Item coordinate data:
——

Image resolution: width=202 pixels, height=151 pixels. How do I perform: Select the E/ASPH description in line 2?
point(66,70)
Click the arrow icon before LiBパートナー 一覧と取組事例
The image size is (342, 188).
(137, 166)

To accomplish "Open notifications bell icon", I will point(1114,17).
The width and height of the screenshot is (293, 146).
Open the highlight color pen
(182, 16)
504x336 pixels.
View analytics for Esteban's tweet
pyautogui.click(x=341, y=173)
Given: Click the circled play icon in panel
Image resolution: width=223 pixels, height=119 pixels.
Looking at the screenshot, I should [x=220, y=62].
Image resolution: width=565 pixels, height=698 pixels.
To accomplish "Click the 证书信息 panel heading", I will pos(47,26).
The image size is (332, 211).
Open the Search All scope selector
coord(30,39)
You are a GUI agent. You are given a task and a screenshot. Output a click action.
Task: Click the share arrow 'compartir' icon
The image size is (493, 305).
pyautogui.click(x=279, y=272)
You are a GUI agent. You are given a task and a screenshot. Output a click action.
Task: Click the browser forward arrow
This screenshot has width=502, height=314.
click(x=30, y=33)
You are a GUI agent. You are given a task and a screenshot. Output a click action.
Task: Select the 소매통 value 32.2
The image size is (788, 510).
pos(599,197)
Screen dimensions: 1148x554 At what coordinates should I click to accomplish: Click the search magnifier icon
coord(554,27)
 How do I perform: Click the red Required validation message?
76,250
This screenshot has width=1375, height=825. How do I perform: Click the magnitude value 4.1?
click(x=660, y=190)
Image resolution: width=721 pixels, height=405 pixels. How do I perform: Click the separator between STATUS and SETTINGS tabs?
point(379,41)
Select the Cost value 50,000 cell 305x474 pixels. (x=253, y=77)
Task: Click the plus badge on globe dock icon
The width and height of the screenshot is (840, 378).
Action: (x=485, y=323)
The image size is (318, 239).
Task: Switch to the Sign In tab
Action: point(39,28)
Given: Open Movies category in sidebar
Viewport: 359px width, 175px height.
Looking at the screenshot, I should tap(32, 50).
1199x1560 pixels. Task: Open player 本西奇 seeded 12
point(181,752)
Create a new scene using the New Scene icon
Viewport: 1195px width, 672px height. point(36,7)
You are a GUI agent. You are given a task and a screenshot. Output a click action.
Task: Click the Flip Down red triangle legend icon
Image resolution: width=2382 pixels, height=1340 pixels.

——

Convert the part of the listing that opens with the line containing "Select the Cost" and closes with the line containing "Action: point(39,28)" into a numbered list, leaving out any blank lines.

## RESULT FOR THIS TASK:
1. Select the Cost value 50,000 cell 305x474 pixels. (x=253, y=77)
2. Task: Click the plus badge on globe dock icon
3. The width and height of the screenshot is (840, 378).
4. Action: (x=485, y=323)
5. The image size is (318, 239).
6. Task: Switch to the Sign In tab
7. Action: point(39,28)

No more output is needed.